When the batch size is 16 and weights are shared:

  • The 0.6B model disappears entirely from the Pareto frontier
  • The 4B 8-bit model always remains on the Pareto frontier in the 1 to 2 GB per generation range, which is a good configuration for mobile devices
  • The optimal model size shifts overall toward larger models

Practical Decision Flow

Here is a condensed version of the paper’s decision rule.
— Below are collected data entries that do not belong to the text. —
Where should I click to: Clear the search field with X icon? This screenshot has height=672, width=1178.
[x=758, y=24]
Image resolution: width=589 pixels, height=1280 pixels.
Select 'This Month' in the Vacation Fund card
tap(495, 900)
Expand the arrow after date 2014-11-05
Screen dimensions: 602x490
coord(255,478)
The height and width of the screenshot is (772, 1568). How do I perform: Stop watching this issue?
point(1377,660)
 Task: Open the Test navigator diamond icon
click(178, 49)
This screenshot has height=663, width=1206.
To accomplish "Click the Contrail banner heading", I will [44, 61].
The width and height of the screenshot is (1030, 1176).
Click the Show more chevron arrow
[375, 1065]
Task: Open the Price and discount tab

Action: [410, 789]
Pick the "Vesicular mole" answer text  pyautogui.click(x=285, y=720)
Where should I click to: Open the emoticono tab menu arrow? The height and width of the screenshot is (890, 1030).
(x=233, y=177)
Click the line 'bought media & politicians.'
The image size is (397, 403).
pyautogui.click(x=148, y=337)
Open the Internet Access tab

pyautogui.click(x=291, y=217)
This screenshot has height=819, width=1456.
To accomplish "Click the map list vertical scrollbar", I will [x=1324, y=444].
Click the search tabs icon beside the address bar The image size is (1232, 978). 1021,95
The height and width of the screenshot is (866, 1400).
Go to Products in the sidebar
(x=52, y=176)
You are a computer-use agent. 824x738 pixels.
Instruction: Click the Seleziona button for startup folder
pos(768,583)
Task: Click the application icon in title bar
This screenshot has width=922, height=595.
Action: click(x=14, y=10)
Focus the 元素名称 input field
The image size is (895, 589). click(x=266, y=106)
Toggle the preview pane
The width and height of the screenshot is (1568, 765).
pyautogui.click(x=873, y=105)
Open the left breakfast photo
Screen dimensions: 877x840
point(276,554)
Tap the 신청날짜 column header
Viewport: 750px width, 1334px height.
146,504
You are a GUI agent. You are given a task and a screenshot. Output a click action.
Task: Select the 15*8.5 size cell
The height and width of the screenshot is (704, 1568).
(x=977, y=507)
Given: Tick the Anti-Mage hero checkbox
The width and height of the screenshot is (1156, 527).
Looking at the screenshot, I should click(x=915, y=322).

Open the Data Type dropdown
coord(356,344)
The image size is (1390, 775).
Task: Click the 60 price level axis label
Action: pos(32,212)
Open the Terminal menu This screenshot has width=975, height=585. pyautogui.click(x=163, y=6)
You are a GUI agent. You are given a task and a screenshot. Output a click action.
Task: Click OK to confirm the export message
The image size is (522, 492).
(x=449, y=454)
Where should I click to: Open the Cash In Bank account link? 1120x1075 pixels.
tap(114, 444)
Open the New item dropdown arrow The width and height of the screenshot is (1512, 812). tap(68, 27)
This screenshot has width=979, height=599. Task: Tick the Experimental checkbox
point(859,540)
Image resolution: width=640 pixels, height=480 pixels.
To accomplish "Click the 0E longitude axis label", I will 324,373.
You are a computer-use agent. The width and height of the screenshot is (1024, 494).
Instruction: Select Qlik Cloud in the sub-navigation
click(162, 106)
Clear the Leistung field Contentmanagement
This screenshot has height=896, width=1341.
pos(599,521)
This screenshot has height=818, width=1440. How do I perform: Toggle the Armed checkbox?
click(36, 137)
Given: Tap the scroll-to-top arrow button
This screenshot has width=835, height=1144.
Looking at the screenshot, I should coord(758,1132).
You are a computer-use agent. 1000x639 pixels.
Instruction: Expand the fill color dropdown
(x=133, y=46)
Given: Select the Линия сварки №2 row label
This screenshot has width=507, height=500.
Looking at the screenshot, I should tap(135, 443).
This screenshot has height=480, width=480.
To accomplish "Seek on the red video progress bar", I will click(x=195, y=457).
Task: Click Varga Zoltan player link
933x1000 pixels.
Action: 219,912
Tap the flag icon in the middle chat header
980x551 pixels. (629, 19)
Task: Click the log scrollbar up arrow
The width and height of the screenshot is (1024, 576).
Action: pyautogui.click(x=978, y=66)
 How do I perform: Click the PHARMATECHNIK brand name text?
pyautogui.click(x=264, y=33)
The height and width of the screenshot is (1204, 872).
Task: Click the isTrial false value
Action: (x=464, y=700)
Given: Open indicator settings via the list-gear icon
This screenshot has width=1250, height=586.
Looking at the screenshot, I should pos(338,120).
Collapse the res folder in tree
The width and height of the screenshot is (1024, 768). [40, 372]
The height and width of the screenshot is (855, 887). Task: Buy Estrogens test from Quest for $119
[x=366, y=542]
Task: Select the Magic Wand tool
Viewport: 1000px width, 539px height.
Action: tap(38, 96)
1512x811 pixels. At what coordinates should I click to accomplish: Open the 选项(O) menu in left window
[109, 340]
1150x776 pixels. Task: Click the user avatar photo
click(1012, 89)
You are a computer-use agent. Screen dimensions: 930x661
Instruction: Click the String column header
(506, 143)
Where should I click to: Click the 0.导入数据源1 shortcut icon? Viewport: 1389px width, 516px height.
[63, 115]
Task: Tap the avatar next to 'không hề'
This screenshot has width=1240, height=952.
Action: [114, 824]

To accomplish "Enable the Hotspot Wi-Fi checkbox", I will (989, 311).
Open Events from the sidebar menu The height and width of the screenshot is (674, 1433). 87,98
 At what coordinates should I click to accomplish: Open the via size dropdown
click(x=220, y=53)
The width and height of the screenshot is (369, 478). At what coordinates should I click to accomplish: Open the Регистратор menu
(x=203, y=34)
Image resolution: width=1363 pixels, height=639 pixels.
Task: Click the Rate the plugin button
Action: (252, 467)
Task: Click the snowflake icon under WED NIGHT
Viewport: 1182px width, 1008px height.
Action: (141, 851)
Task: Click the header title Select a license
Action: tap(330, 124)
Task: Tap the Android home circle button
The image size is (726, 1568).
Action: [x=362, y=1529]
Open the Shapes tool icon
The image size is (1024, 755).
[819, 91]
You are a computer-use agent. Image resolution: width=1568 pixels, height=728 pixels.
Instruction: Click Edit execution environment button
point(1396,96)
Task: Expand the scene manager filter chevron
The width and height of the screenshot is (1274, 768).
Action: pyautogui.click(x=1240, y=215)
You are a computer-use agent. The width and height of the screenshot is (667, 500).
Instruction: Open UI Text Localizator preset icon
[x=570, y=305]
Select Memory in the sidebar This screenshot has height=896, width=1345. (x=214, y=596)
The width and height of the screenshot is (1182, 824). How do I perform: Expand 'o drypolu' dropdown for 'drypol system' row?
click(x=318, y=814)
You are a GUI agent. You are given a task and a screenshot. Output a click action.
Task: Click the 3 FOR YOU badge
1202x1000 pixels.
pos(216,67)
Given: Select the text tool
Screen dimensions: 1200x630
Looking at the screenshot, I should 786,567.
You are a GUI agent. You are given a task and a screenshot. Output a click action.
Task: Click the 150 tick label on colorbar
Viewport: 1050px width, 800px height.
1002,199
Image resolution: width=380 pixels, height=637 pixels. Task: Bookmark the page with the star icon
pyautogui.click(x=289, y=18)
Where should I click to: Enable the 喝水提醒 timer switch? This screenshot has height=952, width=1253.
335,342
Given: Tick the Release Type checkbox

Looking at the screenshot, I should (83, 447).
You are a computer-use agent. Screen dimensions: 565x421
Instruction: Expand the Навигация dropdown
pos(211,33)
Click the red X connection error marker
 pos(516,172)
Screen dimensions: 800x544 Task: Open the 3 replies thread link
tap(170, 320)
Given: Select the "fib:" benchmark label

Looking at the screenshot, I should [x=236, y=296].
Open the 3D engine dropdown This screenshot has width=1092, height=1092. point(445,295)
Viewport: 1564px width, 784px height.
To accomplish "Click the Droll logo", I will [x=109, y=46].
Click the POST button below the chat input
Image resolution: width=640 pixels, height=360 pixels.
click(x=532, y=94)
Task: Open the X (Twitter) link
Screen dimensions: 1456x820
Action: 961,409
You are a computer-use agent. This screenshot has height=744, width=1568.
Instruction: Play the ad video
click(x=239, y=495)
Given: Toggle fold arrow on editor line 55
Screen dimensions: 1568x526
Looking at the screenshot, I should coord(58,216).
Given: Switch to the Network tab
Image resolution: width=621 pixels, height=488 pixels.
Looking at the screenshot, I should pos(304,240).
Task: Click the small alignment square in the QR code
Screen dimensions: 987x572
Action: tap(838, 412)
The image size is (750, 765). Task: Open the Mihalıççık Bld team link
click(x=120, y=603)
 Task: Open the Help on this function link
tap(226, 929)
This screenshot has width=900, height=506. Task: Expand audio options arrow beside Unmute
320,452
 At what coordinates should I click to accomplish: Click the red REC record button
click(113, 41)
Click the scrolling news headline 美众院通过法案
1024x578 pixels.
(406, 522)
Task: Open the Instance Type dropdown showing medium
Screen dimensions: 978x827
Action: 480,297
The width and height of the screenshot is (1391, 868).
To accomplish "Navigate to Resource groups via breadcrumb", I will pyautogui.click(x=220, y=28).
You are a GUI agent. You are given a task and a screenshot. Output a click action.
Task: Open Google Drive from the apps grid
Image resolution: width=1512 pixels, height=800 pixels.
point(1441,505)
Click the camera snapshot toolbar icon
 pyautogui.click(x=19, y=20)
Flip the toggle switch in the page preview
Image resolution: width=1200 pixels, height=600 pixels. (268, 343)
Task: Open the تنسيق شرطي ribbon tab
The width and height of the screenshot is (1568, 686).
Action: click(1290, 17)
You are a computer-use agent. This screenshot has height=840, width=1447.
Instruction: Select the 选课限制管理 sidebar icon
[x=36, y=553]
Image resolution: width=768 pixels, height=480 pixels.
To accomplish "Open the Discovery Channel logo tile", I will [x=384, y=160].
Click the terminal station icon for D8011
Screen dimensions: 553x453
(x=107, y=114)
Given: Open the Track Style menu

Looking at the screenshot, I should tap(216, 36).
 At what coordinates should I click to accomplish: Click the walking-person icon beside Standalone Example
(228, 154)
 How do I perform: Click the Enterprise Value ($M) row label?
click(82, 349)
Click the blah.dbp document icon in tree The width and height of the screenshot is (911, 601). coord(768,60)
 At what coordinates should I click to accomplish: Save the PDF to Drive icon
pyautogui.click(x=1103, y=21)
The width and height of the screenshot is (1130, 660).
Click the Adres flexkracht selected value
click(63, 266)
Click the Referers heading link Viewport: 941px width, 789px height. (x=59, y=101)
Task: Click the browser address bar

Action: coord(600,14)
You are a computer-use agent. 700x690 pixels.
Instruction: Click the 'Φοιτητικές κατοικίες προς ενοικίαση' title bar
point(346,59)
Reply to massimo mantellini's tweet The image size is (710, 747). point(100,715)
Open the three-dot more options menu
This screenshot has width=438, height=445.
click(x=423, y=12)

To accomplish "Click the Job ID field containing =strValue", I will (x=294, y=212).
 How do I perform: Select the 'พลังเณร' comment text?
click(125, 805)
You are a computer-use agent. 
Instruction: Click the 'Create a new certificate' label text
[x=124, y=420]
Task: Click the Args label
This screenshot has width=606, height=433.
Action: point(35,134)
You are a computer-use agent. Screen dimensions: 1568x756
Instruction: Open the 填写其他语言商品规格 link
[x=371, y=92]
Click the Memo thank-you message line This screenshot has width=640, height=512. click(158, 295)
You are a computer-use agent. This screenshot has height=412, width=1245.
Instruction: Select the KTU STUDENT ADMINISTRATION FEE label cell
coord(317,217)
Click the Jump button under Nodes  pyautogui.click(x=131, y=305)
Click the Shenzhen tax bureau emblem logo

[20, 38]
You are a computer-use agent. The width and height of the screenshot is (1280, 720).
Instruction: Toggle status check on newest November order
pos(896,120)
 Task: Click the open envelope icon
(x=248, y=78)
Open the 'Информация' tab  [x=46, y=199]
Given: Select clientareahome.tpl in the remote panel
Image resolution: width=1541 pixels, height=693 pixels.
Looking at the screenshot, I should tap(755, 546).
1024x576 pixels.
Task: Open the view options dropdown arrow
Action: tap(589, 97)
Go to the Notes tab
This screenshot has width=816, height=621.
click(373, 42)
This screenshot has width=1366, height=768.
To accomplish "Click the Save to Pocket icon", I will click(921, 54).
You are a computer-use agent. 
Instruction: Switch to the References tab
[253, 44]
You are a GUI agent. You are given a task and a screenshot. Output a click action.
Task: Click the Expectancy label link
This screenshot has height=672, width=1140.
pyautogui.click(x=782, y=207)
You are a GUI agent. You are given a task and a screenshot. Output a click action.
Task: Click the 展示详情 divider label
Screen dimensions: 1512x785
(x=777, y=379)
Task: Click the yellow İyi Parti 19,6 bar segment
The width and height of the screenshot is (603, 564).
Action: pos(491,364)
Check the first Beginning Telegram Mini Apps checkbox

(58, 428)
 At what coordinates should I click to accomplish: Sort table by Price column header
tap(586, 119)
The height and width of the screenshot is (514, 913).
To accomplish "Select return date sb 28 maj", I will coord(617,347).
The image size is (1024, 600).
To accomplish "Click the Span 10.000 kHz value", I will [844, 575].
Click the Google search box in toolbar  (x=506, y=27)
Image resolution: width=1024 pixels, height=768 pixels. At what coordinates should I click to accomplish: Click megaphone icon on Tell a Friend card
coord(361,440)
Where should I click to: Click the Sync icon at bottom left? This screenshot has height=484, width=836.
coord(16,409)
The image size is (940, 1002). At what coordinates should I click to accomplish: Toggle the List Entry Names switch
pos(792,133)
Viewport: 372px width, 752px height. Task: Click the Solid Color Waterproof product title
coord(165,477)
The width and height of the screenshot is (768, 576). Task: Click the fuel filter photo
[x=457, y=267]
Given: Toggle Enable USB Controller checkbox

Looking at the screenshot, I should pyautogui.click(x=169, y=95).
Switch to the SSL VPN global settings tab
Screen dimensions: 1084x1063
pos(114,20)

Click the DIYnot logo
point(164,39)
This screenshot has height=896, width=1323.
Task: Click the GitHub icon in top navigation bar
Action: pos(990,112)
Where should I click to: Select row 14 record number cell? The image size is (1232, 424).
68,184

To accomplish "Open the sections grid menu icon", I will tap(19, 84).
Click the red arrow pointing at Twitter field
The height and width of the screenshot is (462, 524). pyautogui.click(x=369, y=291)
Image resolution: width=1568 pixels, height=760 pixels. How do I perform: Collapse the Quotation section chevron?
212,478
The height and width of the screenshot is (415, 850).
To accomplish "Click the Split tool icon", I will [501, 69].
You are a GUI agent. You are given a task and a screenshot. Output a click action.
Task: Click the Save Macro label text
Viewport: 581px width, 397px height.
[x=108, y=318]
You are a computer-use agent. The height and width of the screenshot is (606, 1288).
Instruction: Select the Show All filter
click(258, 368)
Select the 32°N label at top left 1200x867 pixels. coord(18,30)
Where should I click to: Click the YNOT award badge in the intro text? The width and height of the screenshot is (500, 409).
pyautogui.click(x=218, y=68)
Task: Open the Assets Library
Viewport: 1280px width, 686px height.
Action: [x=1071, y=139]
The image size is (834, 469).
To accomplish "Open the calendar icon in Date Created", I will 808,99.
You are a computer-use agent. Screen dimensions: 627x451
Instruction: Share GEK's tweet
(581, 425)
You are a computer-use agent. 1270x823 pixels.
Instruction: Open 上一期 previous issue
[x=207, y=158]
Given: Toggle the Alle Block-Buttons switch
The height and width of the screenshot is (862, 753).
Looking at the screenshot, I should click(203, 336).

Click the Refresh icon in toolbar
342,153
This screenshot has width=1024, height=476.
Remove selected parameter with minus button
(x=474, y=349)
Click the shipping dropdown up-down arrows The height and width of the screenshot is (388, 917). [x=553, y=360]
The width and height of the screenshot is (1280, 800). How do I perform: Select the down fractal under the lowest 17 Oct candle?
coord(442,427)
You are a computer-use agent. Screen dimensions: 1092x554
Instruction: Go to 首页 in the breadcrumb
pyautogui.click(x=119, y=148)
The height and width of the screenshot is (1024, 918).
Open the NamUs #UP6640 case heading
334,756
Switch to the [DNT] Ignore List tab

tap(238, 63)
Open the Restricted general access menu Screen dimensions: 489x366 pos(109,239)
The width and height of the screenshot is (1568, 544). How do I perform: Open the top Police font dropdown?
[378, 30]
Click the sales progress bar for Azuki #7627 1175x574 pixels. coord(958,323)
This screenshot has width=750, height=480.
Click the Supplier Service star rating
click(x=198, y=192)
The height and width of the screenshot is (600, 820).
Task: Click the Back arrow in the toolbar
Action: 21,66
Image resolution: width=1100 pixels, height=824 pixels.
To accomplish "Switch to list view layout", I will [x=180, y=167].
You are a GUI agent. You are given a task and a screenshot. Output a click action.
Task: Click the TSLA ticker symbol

If the effective size is below 8-bit 4B:

  • Spend memory on weight precision and size
  • Choose 8-bit or higher for math-heavy tasks
  • Compress the KV cache with eviction
  • Do not use majority voting; let the model think sequentially for longer

If the effective size is 8-bit 4B or above:

  • Increase the inference token budget until it saturates
  • Use majority voting and increase K as budget allows
  • Use either eviction or quantization for the KV cache, whichever you prefer

Common cautions:

  • Avoid 4-bit quantization for mathematical reasoning
  • Prioritize parameter count for knowledge-heavy tasks
  • If latency matters, 8-bit is often the sweet spot

Takeaways

I had been thinking in the lazy way that “4-bit quantization is good enough,” so the claim that this does not hold for reasoning models was striking. In particular, the idea that 4-bit quantization can degrade the model’s reasoning ability itself is obvious in hindsight, but much more convincing when shown quantitatively.

That said, these results are limited to the Qwen3 family and to the two benchmarks AIME25 and GPQA-D. The threshold will probably shift if the architecture or task changes, so it should not be applied blindly to other models. Even so, the broad conclusion that memory allocation optimization is scale-dependent is valuable when you are running a local LLM.